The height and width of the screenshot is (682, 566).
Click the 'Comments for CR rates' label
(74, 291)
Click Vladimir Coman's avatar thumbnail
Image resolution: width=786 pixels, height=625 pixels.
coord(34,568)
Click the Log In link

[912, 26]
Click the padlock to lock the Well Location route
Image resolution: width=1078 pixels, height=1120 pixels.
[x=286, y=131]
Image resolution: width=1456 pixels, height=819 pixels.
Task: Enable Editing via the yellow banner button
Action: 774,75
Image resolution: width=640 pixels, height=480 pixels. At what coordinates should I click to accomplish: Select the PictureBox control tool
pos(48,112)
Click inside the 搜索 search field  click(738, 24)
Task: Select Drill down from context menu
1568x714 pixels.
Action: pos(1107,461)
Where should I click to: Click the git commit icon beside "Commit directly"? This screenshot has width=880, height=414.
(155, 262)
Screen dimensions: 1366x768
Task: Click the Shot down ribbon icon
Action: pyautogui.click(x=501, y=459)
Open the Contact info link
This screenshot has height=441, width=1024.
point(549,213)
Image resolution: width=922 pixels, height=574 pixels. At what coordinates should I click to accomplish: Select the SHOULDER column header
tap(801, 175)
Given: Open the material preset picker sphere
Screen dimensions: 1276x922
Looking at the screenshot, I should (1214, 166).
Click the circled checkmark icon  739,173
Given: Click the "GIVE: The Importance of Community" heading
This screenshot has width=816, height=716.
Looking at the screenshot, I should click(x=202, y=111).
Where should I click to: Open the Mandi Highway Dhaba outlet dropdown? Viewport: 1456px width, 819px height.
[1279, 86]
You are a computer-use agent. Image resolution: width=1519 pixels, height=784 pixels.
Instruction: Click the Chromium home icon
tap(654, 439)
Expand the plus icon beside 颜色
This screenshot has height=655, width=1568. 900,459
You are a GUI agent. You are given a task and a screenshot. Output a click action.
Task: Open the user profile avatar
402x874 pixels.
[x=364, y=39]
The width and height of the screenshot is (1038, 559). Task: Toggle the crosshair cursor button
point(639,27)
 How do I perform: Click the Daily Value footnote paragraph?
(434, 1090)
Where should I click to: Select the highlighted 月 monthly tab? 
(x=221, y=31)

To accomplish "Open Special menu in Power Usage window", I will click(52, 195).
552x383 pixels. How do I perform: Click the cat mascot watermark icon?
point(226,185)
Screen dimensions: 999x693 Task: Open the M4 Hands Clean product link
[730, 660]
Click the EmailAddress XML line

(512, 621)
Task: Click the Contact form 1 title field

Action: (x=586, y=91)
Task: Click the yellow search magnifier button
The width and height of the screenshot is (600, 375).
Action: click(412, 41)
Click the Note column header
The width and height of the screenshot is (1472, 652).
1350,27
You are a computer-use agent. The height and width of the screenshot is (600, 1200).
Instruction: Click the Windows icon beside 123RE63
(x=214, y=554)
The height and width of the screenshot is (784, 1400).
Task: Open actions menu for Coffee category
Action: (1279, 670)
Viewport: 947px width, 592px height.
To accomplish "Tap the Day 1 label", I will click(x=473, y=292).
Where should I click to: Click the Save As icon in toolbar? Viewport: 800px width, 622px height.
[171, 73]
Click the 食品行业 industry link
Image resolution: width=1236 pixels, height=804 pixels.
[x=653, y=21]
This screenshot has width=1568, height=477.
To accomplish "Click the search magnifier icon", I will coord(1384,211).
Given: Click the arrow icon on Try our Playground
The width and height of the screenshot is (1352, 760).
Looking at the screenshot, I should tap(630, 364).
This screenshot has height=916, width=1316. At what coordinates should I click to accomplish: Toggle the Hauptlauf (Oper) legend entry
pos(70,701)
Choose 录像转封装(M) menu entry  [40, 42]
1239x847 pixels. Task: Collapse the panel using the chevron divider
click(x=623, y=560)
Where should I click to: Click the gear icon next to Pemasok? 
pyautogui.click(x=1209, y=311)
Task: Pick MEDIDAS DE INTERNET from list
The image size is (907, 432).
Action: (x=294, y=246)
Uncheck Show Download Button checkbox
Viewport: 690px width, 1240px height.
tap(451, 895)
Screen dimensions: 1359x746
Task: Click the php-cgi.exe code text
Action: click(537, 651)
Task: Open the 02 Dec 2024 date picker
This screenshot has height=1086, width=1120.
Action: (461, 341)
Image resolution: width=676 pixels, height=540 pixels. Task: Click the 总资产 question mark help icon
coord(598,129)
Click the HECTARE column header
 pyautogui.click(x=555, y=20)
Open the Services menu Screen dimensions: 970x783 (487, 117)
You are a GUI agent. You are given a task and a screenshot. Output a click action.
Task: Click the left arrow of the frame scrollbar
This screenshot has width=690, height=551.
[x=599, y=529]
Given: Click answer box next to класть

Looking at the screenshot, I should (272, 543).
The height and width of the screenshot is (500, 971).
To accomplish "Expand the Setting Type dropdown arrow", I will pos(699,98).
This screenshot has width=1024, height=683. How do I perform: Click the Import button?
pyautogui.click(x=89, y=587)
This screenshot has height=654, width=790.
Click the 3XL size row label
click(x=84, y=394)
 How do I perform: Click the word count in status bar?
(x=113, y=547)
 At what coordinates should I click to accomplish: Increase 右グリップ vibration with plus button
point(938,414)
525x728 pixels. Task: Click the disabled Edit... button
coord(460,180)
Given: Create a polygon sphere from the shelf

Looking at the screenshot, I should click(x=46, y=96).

#### [Assigned task]
Restate word for word the entries above from the line with "The width and height of the screenshot is (1352, 760)." through the line with "The height and width of the screenshot is (500, 971).", inclusive, leaving out everything else.

#### [Written answer]
The width and height of the screenshot is (1352, 760).
Looking at the screenshot, I should tap(630, 364).
This screenshot has height=916, width=1316. At what coordinates should I click to accomplish: Toggle the Hauptlauf (Oper) legend entry
pos(70,701)
Choose 录像转封装(M) menu entry  [40, 42]
1239x847 pixels. Task: Collapse the panel using the chevron divider
click(x=623, y=560)
Where should I click to: Click the gear icon next to Pemasok? 
pyautogui.click(x=1209, y=311)
Task: Pick MEDIDAS DE INTERNET from list
The image size is (907, 432).
Action: (x=294, y=246)
Uncheck Show Download Button checkbox
Viewport: 690px width, 1240px height.
tap(451, 895)
Screen dimensions: 1359x746
Task: Click the php-cgi.exe code text
Action: click(537, 651)
Task: Open the 02 Dec 2024 date picker
This screenshot has height=1086, width=1120.
Action: (461, 341)
Image resolution: width=676 pixels, height=540 pixels. Task: Click the 总资产 question mark help icon
coord(598,129)
Click the HECTARE column header
 pyautogui.click(x=555, y=20)
Open the Services menu Screen dimensions: 970x783 (487, 117)
You are a GUI agent. You are given a task and a screenshot. Output a click action.
Task: Click the left arrow of the frame scrollbar
This screenshot has width=690, height=551.
[x=599, y=529]
Given: Click answer box next to класть

Looking at the screenshot, I should (272, 543).
The height and width of the screenshot is (500, 971).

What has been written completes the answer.